WHAT IS EXPECTED:
Give back each line below verbatim.

=== Section Start ===

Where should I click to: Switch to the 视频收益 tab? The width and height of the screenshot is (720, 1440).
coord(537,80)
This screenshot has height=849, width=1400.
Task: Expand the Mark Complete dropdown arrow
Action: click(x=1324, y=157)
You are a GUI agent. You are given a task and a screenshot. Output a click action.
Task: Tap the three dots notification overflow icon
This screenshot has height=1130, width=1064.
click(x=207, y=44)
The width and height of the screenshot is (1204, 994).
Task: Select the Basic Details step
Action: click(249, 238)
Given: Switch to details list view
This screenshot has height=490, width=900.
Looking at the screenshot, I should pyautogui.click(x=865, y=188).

=== Section End ===

EXERCISE SOLUTION:
Where should I click to: Switch to the 视频收益 tab? The width and height of the screenshot is (720, 1440).
coord(537,80)
This screenshot has height=849, width=1400.
Task: Expand the Mark Complete dropdown arrow
Action: click(x=1324, y=157)
You are a GUI agent. You are given a task and a screenshot. Output a click action.
Task: Tap the three dots notification overflow icon
This screenshot has height=1130, width=1064.
click(x=207, y=44)
The width and height of the screenshot is (1204, 994).
Task: Select the Basic Details step
Action: click(249, 238)
Given: Switch to details list view
This screenshot has height=490, width=900.
Looking at the screenshot, I should pyautogui.click(x=865, y=188).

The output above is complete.